“Hablar de Estado de Derecho en Nicaragua es una fábula”, dice el coordinador general del bufete jurídico de la Universidad Centroamericana (UCA), Germán Antonio Orozco Gadea, quien considera que el poder ejecutivo controla a los otros tres poderes del Estado, el legislativo, el judicial y el electoral.
“Si nosotros tuviéramos un gobernante que pensara como estadista se daría cuenta que al trabajar por un Estado de Derecho crearía las condiciones para que viniera más la inversión, para que crezca el país, pero tenemos un gobernante que piensa que es mejor tener controlados los poderes del Estado y eso crea todo lo contrario (…), porque quien administra la justicia no aplica las leyes como se debe, sino que aplica las orientaciones del partido”, externa Orozco.

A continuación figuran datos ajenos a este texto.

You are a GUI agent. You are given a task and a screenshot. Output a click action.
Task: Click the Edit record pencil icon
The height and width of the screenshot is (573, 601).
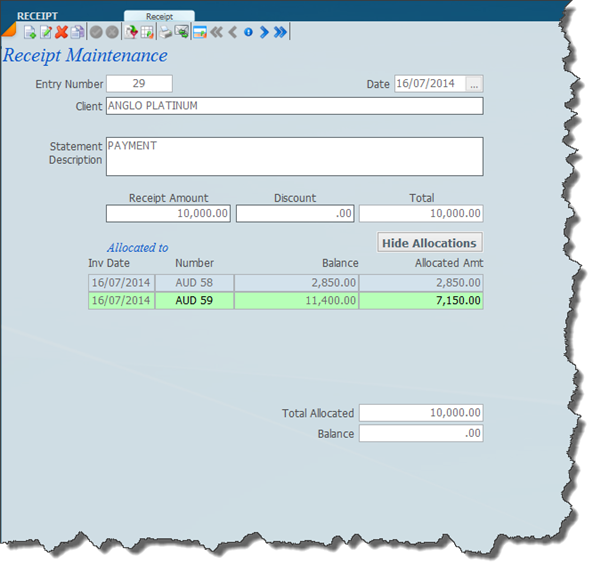(46, 32)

El jurista añade que después de la guerra lo peor que puede pasarle a un país es la falta de un Estado de Derecho. “Tenemos una Constitución (Política) linda, el problema es que no la cumplís. Tenemos una ley de información ciudadana y al que menos se informa es al ciudadano. Uno va a las instituciones y todo es un secreto. Y si hablás te corren de tu trabajo”, indicó Orozco.
Orozco también indica que es inconstitucional la manera en que se reeligió el presidente Daniel Ortega. “Ya después que quisieron reformar la Constitución, como debieron haberlo hecho, ya fue a posteriori, ya el mal estaba hecho, entonces es presidente inconstitucional”, asegura.
Según el jurista, la situación es grave porque “un presidente debe ser un ejemplo para su nación y la pauta de comportamiento influye en toda la nación”. “Si vivimos en un país donde la más alta jerarquía política no respeta las leyes y la corrupción campea en sus anchas y que la regla es que todos quedan impunes, sin castigo, entonces se va degenerando toda una sociedad porque hay una crisis de valores espantosa”, finalizó Orozco.